I hope I've provided enough information to convey what I want. I realize this may just be impossible in Java, but I hope it's doable. This is also my first question on this forum, so if I've unknowingly violated any rules I apologize in advance and appreciate your patience!

Kantos answered 10/12, 2013 at 18:59 Comment(11)
Nope, not possible; T can always be Object.Fluorometer
I'm pretty sure what you're asking for isn't possible, short of creating two methods with different names. Out of curiosity, why is the order-doesn't-matter requirement significant? What's your use case for this?Romie
@LouisWasserman Apparently java8 can infer T=Object, but java7 isn't that smart.Nipa
I came across this when doing unit tests with a Map<String, Object>. I cast the values as I pull them out, and compare them to constants stored as part of the test. Sometimes things change, and I could save tens of minutes not running tests which are just going to fail sometimes.Kantos
Take a look at the "visitor design pattern". It's definetly not what you want, but does some cating tricks that may inspire you...Faxan
You can't achieve compile-time checks like this, runtime it should be possible using reflection. But if you are doing this to solve tests that occationally fail I'm not sure if this is the way. What exactly are you trying to solve here?Aracelis
The problem I want to solve is compile time prevention of a comparison such as String and Integer. Consider github.com/junit-team/junit/blob/master/src/main/java/junit/… where the .equals() will clearly fail in such a case. In a case like this you already get a notice at run time. I am looking to prevent a developer, who is working on unit tests, from accidentally creating an erroneous test & only finding out after having run the tests, which can take a potentially large amount of time. (In comparing an ArrayList and LinkedList, you would cast one to List.)Kantos
Even without erasure, you'd still need to define two methods. The idea of T extends S, S extends T creates a circular dependency between the types. Clearly both of those constraints can't be true at the same time unless S == T. In C# you could do it by overloading the method (because there's no erasure). In Java, it can't be done at all.Mccorkle
@IanMcLaird your comments are the most helpful so far (though thank you everyone!). I'm not looking for both of those constraints to be true at the same time though, just one at the minimum. So a logical OR instead of a logical AND. I really appreciate the comparison to C#, since it lacks erasure. I still feel like abstractly this should be doable in either language (theoretically; I don't know C#) without overloading, but if not then I am happy to know it and understand it.Kantos
@Sbodd, sorry, I meant to answer this before, and still don't believe I've done so properly: order matters as in the example where you have an assert() where one value is expected and the other the actual value, and you print a helpful message where knowing which is which matters.Kantos
But printing that message happens at run time not compile time, and at run time you could use reflection to determine those types.Mccorkle
M
3

This became too long for a comment.

From the compiler's perspective, a constraint that might be false isn't a constraint at all, and won't help it figure out what types should be allowed in the various parameter slots, or what you're allowed to do with them. Thus, the language (neither C# nor Java, by the way) has no syntax to define things that way. The reason for allowing the type constraints is that it allows you to treat the variable as though it were that type in the body of the method. Thus:

public static <T extends Collection> void foo(T a) {
    System.out.println(a.size());
}

Will compile and run, because all Collection subclasses have a size() method. The trouble is that <T extends S || S extends T> (or whatever other made-up syntax) doesn't help.
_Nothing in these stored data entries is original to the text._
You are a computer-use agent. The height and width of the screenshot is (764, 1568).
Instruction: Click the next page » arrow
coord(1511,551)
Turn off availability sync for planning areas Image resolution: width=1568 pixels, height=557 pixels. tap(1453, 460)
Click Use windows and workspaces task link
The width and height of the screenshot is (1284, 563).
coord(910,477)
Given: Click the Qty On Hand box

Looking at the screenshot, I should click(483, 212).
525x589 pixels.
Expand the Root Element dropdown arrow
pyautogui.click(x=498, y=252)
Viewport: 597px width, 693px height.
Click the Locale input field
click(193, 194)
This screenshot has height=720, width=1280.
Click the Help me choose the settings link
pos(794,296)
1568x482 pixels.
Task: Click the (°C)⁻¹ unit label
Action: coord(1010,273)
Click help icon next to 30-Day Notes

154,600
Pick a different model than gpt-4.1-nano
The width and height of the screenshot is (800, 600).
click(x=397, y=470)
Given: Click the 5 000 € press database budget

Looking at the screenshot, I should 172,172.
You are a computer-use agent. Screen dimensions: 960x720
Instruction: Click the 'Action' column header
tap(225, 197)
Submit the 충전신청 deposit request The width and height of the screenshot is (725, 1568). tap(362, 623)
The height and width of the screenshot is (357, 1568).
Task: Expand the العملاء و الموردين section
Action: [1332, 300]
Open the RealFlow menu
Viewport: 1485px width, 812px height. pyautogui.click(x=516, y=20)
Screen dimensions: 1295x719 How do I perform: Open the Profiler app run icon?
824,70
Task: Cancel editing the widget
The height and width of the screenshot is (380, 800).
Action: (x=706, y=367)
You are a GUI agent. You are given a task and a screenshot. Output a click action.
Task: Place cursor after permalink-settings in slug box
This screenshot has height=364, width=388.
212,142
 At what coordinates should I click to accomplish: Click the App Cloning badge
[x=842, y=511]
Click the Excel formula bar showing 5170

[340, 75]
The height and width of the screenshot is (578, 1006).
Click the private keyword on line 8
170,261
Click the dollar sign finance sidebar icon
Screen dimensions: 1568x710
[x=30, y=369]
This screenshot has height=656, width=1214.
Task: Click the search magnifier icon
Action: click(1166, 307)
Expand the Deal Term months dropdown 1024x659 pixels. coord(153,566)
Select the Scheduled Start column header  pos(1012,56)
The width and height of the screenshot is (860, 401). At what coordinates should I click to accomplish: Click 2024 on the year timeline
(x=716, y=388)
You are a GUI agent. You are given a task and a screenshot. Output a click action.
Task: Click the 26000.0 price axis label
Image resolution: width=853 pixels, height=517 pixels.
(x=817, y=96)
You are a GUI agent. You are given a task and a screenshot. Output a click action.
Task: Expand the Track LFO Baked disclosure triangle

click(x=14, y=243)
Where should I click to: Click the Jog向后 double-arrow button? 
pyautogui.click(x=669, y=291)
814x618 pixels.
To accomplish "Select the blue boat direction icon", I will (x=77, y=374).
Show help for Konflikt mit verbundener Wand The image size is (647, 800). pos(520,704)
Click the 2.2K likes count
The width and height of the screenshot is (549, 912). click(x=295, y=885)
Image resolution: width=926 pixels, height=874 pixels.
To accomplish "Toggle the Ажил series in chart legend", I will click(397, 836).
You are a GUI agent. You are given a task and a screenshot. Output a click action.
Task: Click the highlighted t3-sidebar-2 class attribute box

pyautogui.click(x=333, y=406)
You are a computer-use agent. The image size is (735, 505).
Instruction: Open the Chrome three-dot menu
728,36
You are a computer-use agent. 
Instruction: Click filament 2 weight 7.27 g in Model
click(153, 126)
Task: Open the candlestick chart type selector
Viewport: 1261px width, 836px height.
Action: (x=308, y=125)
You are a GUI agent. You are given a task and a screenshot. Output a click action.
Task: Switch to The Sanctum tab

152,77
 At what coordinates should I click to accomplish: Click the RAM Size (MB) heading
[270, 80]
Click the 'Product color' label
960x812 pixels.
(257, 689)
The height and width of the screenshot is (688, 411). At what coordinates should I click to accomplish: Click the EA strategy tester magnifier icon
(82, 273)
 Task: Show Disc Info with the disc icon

For example, suppose we had this:

public static <T extends List || S extends ArrayList> S bar(T a, S b) {
    // details
}

Can we, in this example, call b.removeRange(...)? We have no idea because S might not be an ArrayList. How about a.size()? Again, we don't know, because T might not be a List. So this isn't any better-defined than if we'd just said

public static <T, S> S bar(T a, S b) {...}

Adding that they possibly derive from each other just adds an additional level of complexity to that example.